§ Work item
From the line that contains "Note Card - St." to the last line of the entries, set down each line exactly as written, both ends included, with nothing else.
········
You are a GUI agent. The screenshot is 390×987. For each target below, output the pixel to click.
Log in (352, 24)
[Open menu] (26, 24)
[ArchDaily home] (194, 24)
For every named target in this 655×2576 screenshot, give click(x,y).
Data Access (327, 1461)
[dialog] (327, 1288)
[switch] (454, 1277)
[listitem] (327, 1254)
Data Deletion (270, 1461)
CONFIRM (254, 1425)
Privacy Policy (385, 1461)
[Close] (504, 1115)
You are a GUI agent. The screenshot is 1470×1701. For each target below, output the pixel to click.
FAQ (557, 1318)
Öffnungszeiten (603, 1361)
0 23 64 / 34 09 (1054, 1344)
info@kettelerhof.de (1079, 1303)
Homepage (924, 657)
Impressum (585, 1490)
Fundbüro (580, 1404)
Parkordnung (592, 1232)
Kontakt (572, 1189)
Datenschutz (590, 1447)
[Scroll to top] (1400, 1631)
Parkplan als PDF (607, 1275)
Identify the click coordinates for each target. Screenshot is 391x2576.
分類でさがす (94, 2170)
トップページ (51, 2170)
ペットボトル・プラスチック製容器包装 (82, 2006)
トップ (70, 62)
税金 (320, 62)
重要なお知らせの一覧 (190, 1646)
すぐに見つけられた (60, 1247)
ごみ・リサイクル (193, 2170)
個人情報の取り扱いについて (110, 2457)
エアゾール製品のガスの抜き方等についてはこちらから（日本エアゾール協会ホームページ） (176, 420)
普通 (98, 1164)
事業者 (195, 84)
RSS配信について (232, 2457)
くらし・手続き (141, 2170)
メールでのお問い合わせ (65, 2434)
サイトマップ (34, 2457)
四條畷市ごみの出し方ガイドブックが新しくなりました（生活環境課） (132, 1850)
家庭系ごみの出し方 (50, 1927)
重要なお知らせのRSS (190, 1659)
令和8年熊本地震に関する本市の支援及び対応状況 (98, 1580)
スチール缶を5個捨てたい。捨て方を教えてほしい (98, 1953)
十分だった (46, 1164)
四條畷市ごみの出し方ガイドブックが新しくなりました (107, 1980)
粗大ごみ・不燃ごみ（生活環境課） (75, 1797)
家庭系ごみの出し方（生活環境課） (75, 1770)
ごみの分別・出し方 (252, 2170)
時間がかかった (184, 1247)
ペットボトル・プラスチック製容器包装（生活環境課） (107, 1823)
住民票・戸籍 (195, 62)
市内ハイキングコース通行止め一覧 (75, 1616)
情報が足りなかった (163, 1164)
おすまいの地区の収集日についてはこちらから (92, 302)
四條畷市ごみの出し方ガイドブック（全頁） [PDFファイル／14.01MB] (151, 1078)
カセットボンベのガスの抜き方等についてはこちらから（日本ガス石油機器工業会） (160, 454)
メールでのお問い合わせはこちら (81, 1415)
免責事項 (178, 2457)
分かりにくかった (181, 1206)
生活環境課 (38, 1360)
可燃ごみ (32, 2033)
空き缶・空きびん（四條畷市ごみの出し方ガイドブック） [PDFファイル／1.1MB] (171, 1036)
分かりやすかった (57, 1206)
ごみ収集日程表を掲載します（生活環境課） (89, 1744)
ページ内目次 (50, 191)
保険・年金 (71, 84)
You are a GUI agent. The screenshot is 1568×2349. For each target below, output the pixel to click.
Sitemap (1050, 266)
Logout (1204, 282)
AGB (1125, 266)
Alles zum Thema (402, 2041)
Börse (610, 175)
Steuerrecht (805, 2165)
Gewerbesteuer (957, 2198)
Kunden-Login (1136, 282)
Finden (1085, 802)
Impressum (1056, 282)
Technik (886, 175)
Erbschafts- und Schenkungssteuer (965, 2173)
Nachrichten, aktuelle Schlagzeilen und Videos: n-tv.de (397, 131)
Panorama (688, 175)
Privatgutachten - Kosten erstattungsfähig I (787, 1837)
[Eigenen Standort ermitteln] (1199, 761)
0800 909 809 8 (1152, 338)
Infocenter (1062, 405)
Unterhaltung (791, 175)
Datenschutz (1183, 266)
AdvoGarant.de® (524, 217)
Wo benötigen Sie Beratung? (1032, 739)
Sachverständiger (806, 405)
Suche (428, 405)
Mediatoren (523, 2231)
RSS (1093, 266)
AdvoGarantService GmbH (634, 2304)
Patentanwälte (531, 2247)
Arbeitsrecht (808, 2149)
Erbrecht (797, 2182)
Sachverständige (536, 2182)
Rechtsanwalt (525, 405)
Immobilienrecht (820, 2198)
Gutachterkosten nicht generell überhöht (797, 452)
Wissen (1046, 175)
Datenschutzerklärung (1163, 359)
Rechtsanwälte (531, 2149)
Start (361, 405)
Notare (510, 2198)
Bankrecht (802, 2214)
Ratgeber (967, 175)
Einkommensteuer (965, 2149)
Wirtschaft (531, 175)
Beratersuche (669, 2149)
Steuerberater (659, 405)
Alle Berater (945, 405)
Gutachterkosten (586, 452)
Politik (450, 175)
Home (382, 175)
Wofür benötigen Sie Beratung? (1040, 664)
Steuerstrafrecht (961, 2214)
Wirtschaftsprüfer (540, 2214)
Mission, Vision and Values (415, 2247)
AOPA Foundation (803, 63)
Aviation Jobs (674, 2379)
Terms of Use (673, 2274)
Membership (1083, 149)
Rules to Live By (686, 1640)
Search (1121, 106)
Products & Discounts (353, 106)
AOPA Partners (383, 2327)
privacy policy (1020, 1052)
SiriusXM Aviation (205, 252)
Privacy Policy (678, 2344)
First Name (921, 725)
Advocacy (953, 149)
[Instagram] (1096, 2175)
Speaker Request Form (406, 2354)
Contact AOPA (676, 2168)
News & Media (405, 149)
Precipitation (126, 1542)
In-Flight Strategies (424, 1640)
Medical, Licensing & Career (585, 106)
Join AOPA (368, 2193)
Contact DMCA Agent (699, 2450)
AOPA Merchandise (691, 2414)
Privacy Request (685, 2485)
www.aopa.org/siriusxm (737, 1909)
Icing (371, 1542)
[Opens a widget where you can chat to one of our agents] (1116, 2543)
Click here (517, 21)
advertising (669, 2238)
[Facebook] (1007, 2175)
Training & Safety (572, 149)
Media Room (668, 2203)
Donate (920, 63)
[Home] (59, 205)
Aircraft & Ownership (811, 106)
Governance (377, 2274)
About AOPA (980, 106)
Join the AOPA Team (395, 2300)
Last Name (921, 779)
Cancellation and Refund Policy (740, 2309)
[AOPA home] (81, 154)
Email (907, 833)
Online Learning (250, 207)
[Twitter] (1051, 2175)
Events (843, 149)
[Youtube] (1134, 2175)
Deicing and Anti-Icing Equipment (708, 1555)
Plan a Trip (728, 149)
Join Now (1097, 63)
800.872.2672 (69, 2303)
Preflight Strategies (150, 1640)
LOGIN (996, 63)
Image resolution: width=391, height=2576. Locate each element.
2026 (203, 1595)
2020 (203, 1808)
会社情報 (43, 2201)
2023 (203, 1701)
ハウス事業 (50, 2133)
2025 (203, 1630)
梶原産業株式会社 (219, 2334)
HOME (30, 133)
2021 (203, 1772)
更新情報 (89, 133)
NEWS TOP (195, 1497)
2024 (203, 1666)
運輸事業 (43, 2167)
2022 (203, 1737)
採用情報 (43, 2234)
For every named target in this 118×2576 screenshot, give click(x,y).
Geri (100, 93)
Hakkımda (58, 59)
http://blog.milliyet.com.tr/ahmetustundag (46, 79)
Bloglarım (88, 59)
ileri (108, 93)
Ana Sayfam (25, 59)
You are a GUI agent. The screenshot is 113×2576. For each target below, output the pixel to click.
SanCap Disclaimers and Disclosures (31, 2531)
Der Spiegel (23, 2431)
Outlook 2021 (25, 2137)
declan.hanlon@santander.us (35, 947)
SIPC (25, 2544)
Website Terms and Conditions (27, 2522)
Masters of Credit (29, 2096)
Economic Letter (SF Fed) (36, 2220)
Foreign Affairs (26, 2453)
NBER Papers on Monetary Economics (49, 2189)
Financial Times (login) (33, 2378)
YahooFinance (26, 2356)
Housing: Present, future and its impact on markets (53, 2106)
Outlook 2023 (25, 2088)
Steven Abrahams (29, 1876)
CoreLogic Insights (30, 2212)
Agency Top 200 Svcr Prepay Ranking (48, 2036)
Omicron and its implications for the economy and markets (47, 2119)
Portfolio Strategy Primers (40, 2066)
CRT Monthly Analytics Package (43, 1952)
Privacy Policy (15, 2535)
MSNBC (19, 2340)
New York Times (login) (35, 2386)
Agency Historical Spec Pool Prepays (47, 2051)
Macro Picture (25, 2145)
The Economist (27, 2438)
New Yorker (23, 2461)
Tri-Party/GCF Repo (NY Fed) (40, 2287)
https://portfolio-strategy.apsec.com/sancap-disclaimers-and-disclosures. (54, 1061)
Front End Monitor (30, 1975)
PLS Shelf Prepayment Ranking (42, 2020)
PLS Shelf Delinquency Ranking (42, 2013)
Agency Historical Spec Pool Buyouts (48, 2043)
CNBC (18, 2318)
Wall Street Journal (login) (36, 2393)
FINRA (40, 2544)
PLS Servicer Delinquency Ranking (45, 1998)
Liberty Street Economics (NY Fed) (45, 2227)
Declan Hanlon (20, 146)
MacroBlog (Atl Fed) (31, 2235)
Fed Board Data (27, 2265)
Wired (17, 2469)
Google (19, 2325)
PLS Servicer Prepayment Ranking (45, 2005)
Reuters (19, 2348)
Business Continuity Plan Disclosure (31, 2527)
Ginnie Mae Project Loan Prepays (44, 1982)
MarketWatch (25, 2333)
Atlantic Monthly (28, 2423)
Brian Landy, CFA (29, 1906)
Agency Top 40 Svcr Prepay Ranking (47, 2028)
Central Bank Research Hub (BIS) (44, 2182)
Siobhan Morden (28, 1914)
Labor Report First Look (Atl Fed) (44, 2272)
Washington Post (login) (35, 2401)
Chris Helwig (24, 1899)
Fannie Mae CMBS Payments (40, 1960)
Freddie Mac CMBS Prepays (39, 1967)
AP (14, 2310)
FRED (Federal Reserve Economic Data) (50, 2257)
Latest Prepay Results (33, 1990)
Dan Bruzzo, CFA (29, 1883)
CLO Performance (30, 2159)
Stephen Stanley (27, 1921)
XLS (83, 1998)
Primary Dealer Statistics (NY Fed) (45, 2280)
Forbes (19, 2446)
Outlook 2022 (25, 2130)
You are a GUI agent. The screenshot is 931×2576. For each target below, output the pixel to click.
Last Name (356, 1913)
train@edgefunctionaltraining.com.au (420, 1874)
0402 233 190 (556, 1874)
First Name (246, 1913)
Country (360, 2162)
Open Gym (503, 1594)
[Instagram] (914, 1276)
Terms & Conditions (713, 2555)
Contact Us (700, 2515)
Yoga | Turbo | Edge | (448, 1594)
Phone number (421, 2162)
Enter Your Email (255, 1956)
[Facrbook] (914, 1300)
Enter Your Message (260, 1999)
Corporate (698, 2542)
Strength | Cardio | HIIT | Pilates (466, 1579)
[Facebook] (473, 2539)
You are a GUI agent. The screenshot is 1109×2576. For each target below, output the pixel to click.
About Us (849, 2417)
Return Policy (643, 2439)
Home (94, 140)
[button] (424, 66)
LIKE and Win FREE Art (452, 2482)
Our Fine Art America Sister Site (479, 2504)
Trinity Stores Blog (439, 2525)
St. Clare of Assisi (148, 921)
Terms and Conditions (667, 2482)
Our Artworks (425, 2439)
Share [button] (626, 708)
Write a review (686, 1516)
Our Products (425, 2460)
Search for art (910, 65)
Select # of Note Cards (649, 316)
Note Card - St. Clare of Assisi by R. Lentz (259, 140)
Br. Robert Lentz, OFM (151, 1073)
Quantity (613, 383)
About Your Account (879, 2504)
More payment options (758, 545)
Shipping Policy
········
§ Task answer
Note Card - St. Clare of Assisi by R. Lentz (259, 140)
Br. Robert Lentz, OFM (151, 1073)
Quantity (613, 383)
About Your Account (879, 2504)
More payment options (758, 545)
Shipping Policy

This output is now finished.